If I don’t like a places, or even if I do, I like the idea of leaving it behind, and finding a more perfect, or an equally beautiful version of it, somewhere else!
Home Is Where You Put Your Hat
And then, as the saying goes ‘Home Is Where You Put Your Hat’, a home is after all not a place you were born in, and are expected to live in. Home is, for me, where the heart is.
Two weeks ago, I was living on a beautiful street in Zurich, and it felt more familiar, at least for the moment, than the confusing suburbs in Delhi, I’d grown up watching, or the far-out corners of Himalayas – where I often find myself wandering.
I don’t believe in losing things behind, and I don’t believe in loss. Because I think that loss is as much in the eye of the beholder, as is beauty. And as the story of the Miraculous Tooth brings home, truth sometimes exists less in what’s outside us than in what we make of it. So I claim every place my home, as long as I feel the ground under my feet, and find a few happy faces, at the dinner table, to speak with. I go whatever way the wind takes me to.
After all, even hundreds of years ago, I am sure that people could still be found saying, “This place is unlike anything I was grown up watching.”

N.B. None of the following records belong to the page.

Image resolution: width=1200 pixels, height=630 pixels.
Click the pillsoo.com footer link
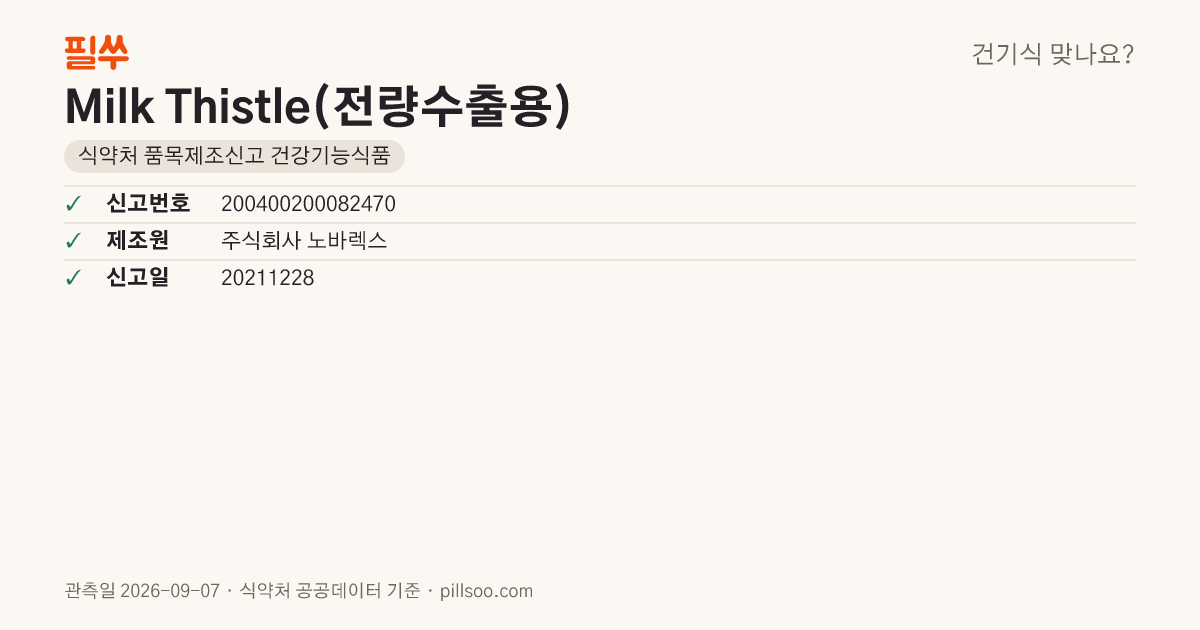[x=486, y=591]
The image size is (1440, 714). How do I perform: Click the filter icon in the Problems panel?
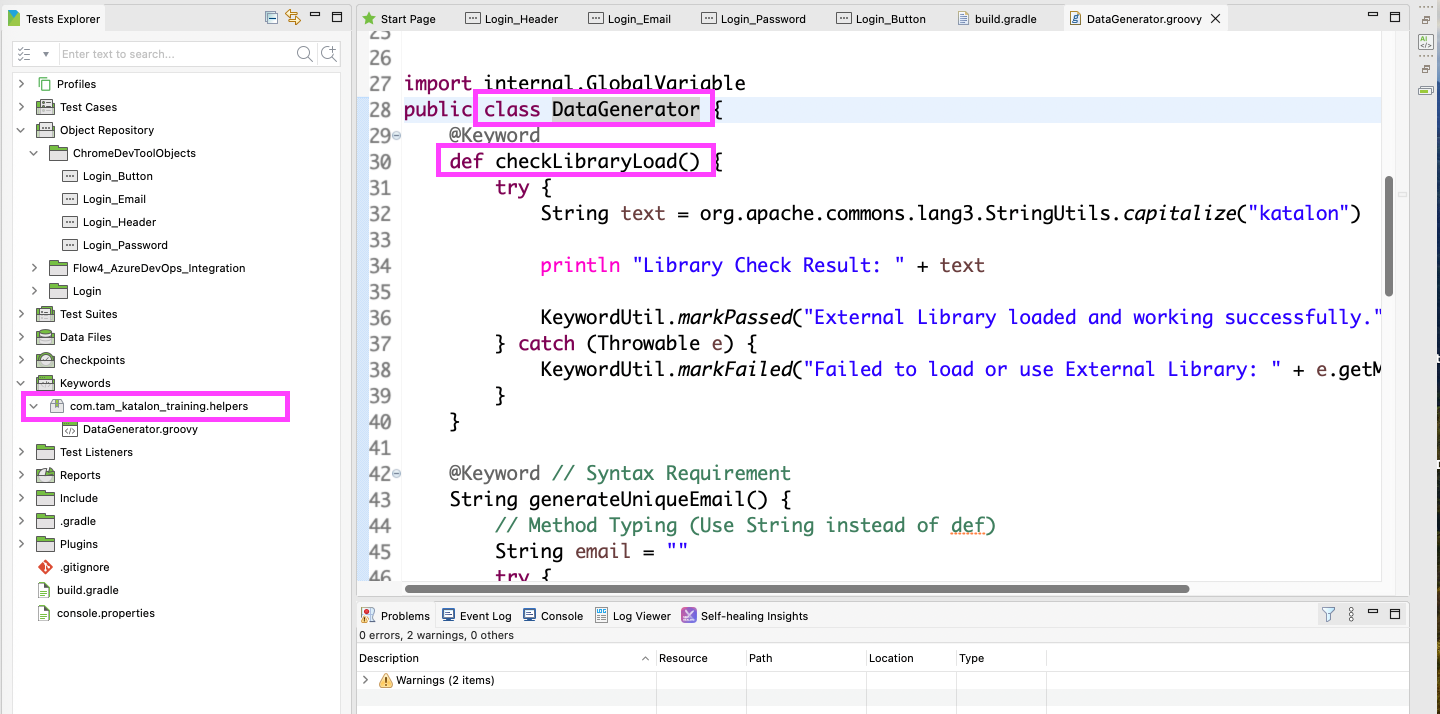(1328, 614)
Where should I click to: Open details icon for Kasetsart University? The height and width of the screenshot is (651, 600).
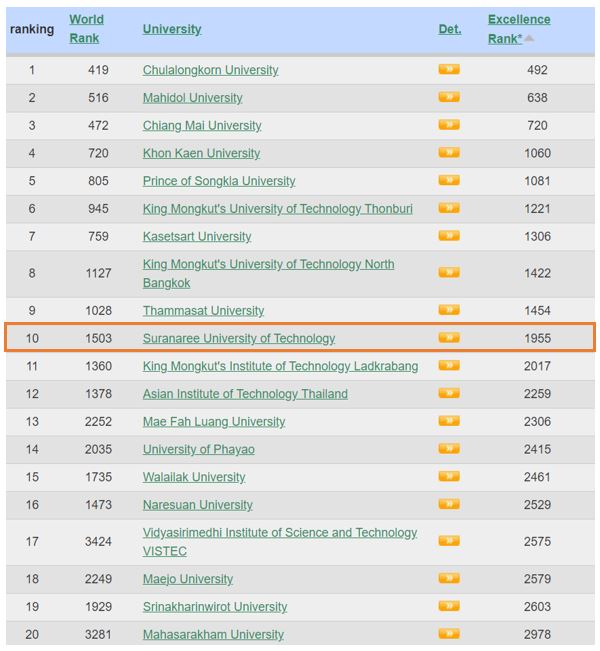coord(449,235)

New Friends Are The Biggest Of All Assets
Alright, before I say something, I would like to confess that I am really bad at making new friends. As an introvert, of a different kind, I find it tougher than you can imagine to continue a conversation for a longer time, or going beyond the usual banalities of any conversation.
But that doesn’t mean I do not admire the importance of making new friends. Making relations is the biggest of all assets for me. Human being is an insatiable social animal, after all, I am just one of its kind.